═══ Material for the task

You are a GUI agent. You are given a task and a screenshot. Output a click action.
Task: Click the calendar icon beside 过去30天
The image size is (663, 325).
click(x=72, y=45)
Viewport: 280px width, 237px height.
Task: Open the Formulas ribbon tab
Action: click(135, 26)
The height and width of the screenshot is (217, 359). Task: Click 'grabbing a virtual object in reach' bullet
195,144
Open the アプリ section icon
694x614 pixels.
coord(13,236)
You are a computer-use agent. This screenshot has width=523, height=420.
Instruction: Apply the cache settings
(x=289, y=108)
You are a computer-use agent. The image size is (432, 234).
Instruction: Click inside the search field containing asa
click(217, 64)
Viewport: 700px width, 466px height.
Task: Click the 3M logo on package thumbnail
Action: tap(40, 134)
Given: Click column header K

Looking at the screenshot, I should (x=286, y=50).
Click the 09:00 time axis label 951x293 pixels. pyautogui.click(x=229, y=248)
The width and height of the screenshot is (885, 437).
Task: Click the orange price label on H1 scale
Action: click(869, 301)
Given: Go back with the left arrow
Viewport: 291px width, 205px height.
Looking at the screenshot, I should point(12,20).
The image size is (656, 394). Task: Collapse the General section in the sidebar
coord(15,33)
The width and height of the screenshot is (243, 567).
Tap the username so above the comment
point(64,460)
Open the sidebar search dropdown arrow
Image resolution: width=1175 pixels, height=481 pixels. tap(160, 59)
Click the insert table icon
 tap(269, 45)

══════

# Your goal
Search the entries for the string "computer" and return each line where it turns up.

# Written answer
You are a computer-use agent. This screenshot has width=523, height=420.
You are a computer-use agent. The image size is (432, 234).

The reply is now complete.